=== DATASET RECORDS ===

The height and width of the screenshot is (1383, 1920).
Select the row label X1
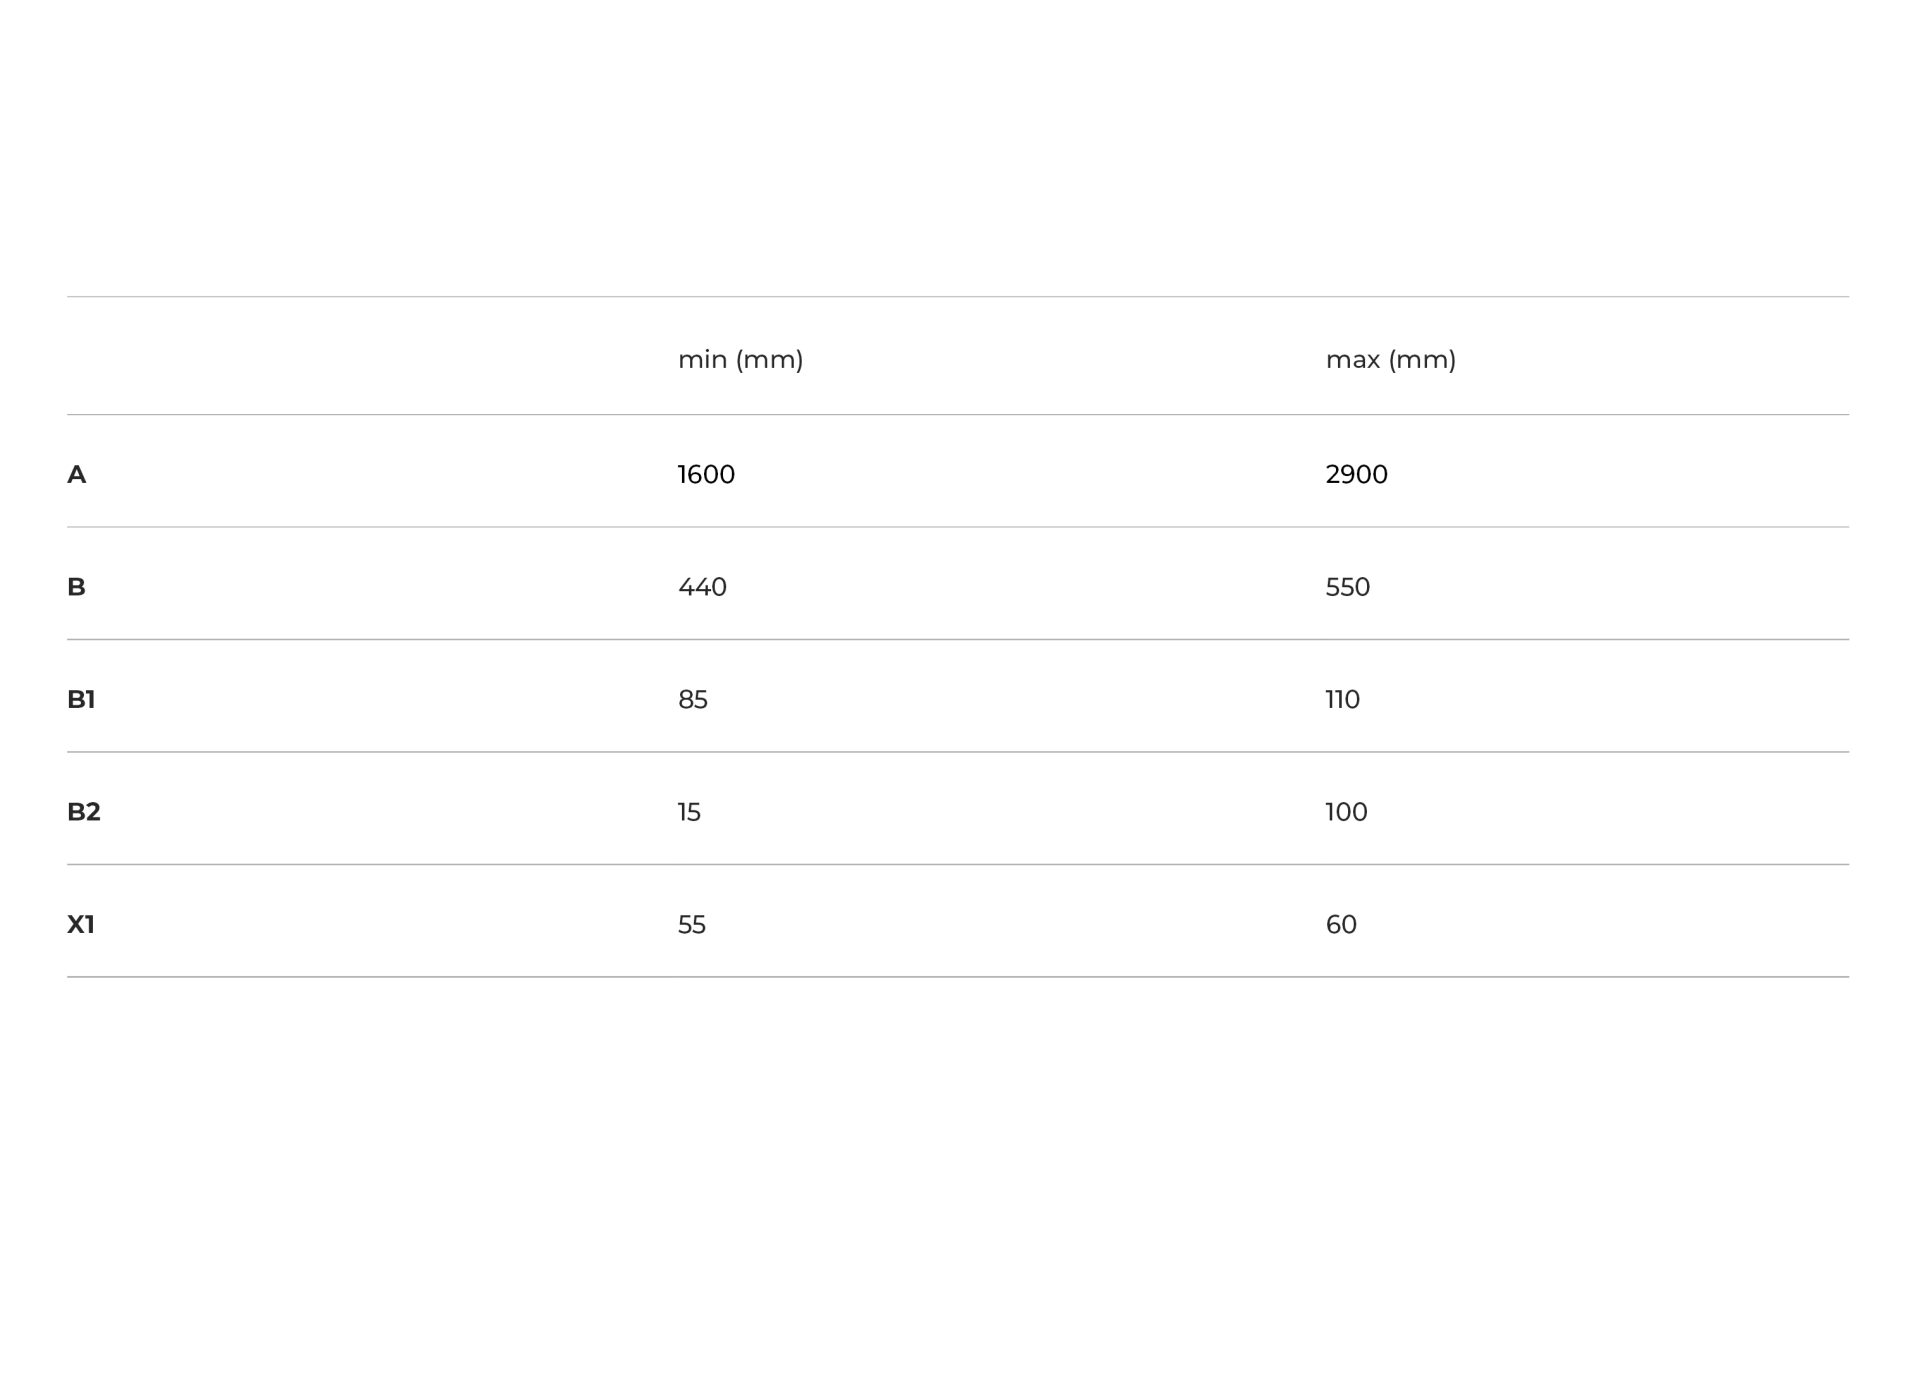[81, 925]
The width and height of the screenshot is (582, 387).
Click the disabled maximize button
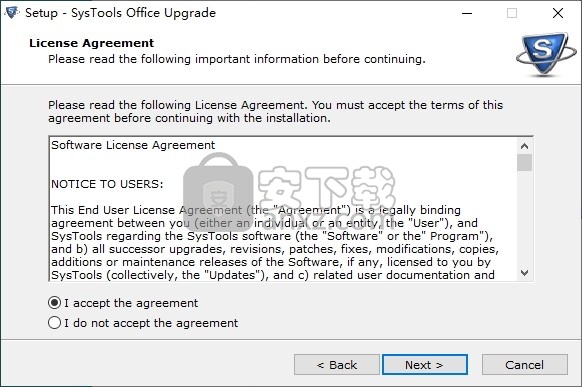coord(512,13)
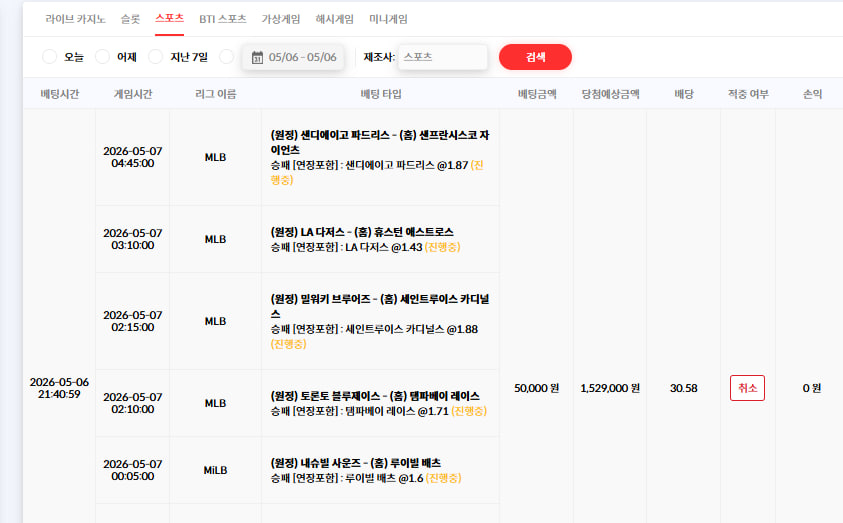Screen dimensions: 843x523
Task: Click the 적중 여부 column header
Action: click(748, 94)
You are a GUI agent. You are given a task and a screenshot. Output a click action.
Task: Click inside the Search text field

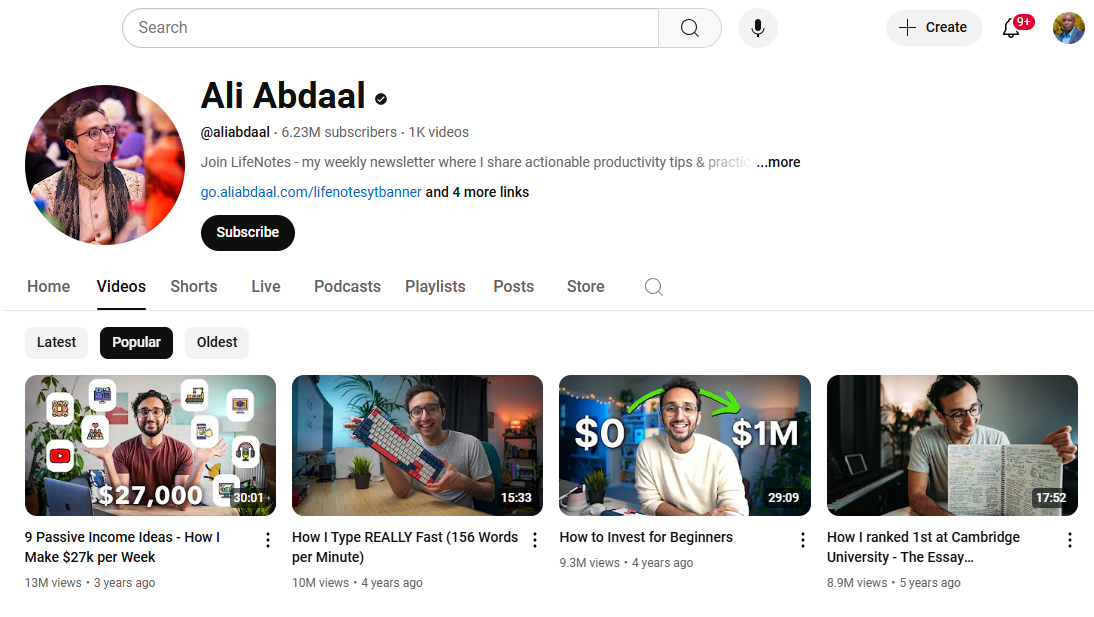tap(390, 28)
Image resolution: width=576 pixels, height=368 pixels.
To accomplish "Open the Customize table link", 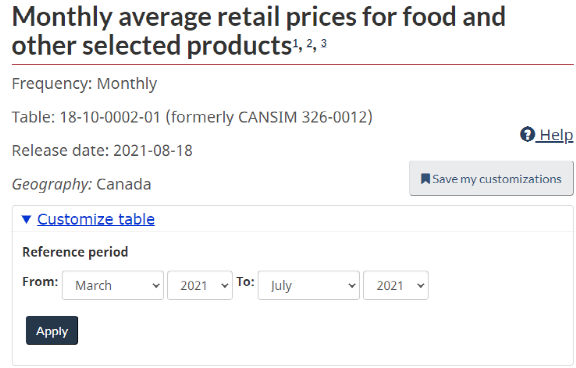I will point(96,219).
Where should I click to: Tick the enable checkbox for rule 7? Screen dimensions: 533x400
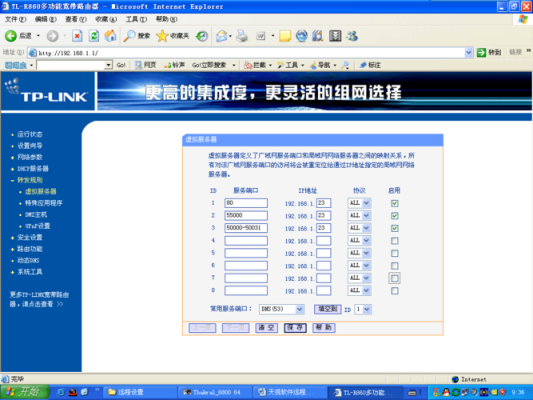pyautogui.click(x=394, y=278)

===

§ WHAT IS BEING ASKED
Copy exactly, and only, the lines from the first entry through the line holding "Image resolution: width=576", both ends included, leaving out every picture.

§ TASK ANSWER
The height and width of the screenshot is (1383, 1920).
Select the row label X1
[81, 925]
The width and height of the screenshot is (582, 387).
Click the disabled maximize button
coord(512,13)
Screen dimensions: 843x523
Task: Click the 적중 여부 column header
Action: click(748, 94)
You are a GUI agent. You are given a task and a screenshot. Output a click action.
Task: Click inside the Search text field

tap(390, 28)
Image resolution: width=576 pixels, height=368 pixels.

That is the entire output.